=== Records for the task ===
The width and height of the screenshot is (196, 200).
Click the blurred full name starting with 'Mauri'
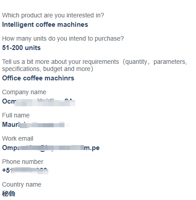pos(36,125)
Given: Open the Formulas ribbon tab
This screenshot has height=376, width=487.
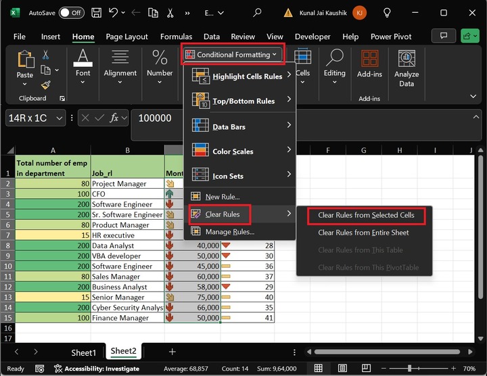Looking at the screenshot, I should [x=176, y=37].
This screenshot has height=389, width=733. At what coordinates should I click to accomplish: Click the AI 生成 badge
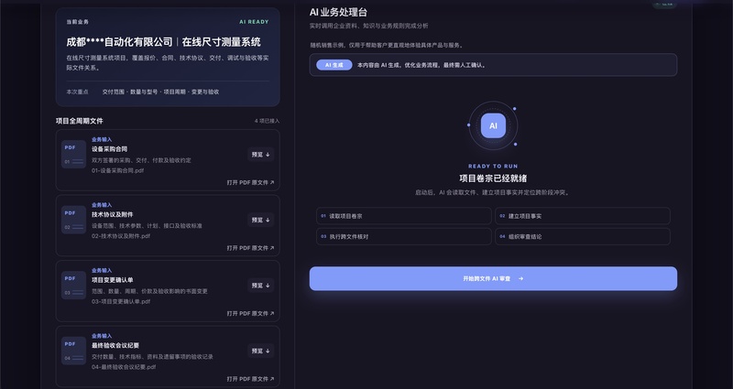pos(334,65)
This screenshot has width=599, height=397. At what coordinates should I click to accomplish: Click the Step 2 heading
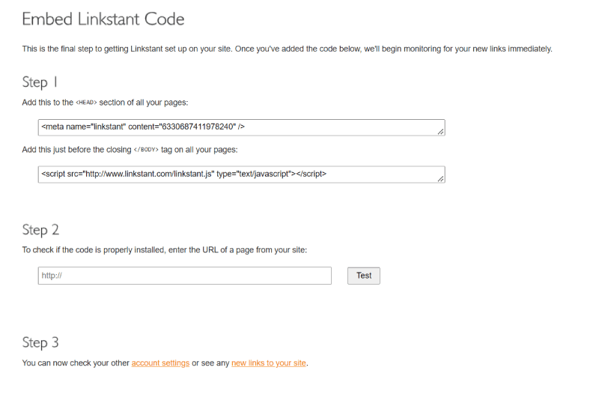[40, 230]
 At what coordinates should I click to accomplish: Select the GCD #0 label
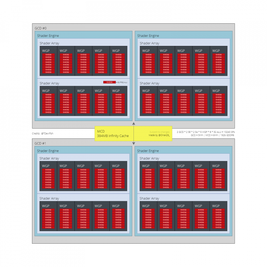40,28
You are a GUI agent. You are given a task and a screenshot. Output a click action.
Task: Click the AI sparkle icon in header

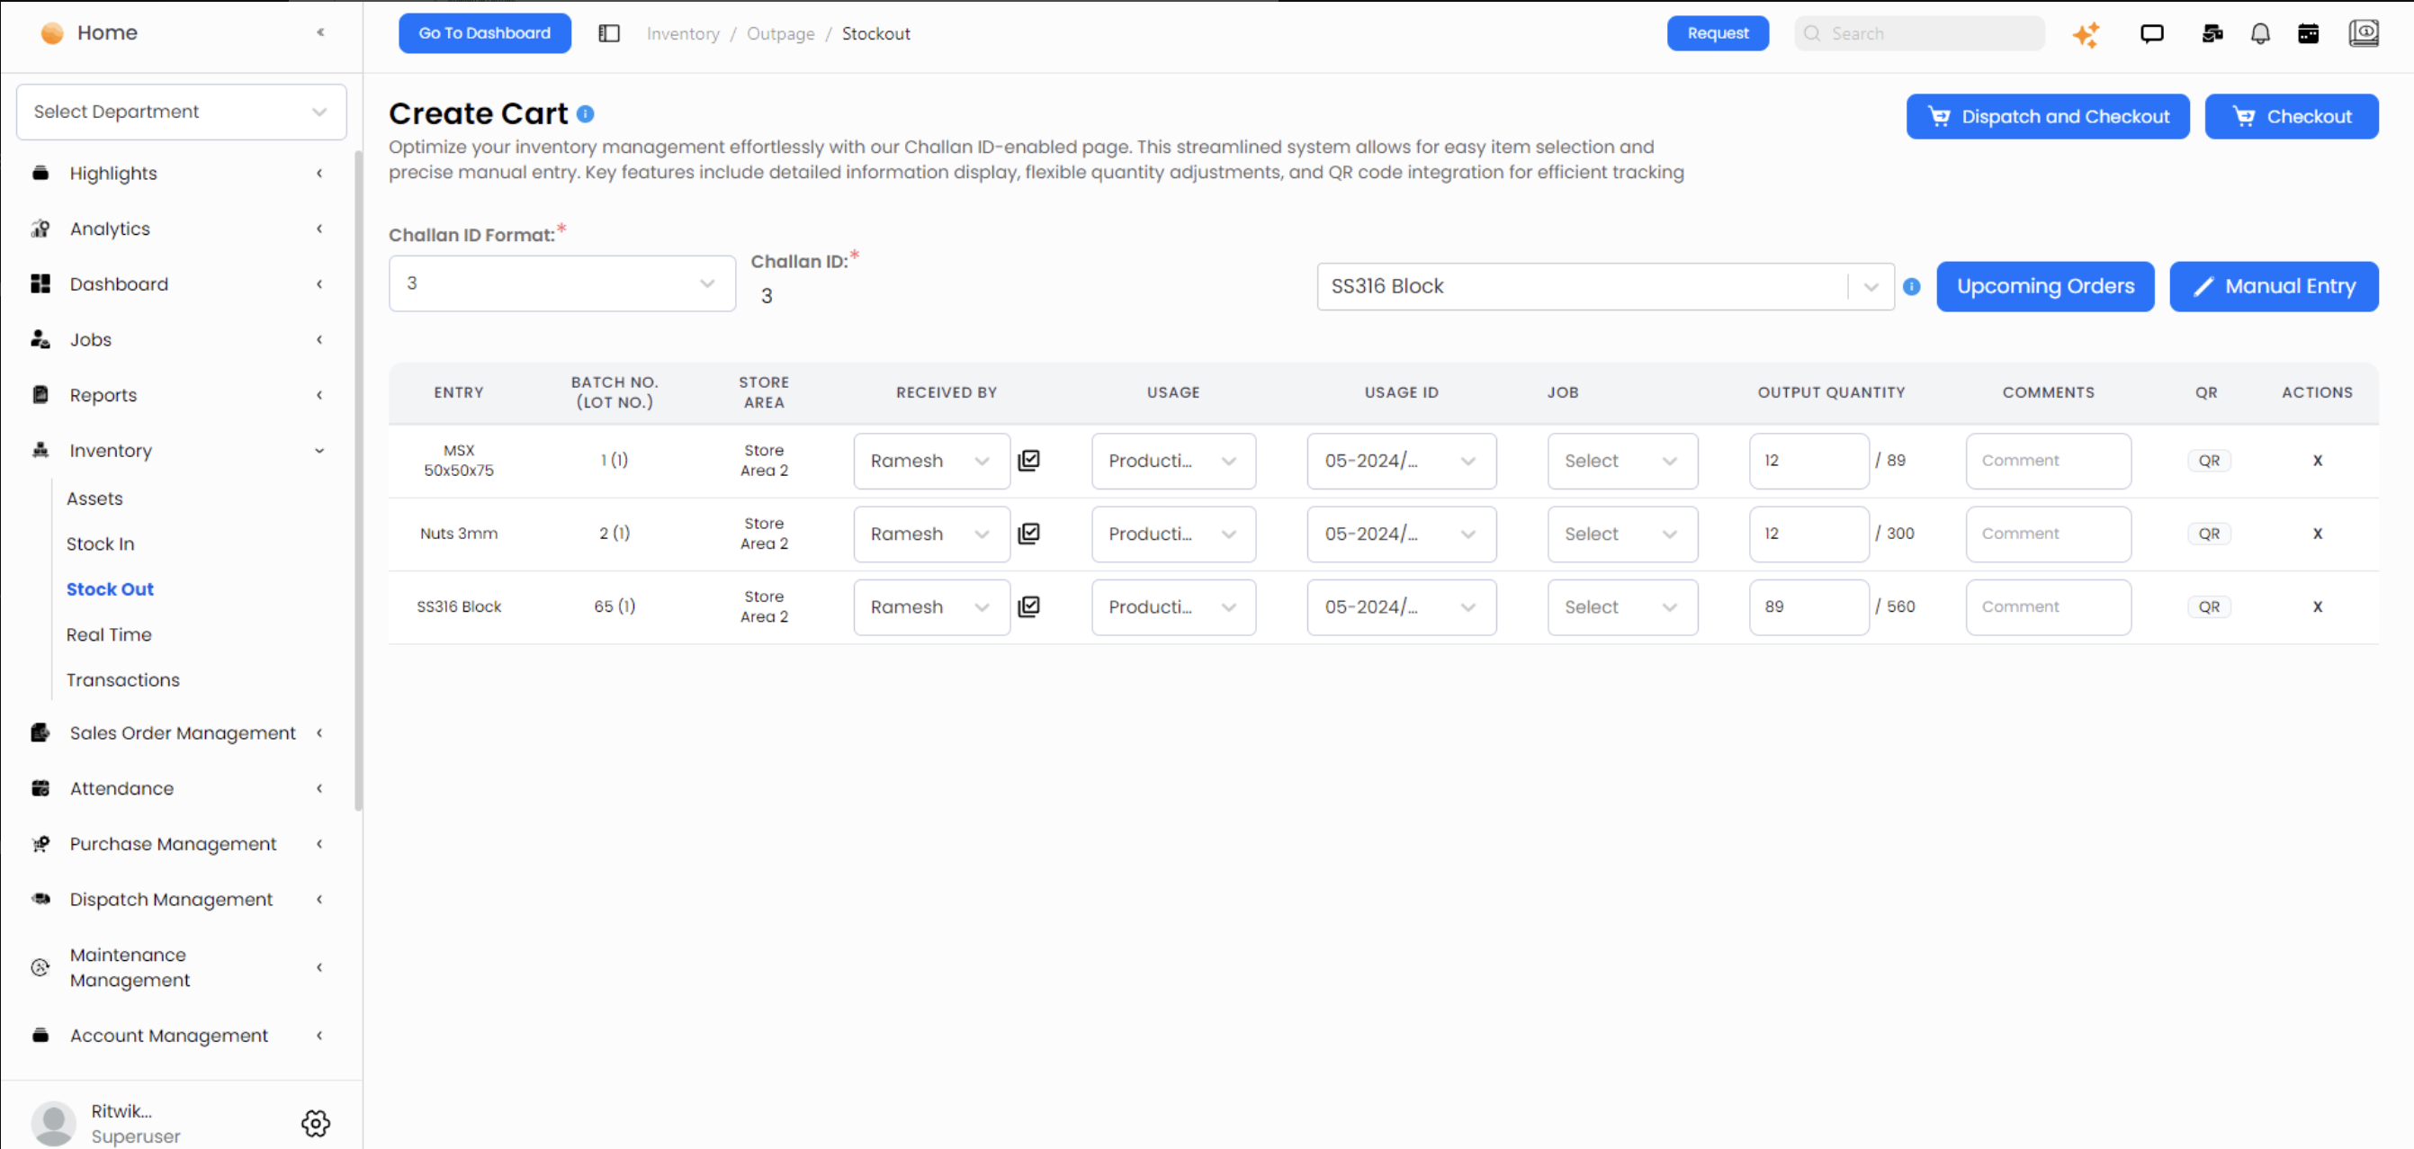point(2085,35)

=== Work to be completed ===
Convert the rows above into a JSON list of strings, one string per line, skipping blank lines and leaving out the pictures.

=== Solution for this exercise ===
[
  "The width and height of the screenshot is (196, 200).",
  "Click the blurred full name starting with 'Mauri'",
  "pos(36,125)",
  "Given: Open the Formulas ribbon tab",
  "This screenshot has height=376, width=487.",
  "Looking at the screenshot, I should [x=176, y=37].",
  "This screenshot has height=389, width=733. At what coordinates should I click to accomplish: Click the AI 生成 badge",
  "pos(334,65)",
  "This screenshot has width=599, height=397. At what coordinates should I click to accomplish: Click the Step 2 heading",
  "[40, 230]",
  " At what coordinates should I click to accomplish: Select the GCD #0 label",
  "40,28",
  "You are a GUI agent. You are given a task and a screenshot. Output a click action.",
  "Task: Click the AI sparkle icon in header",
  "point(2085,35)"
]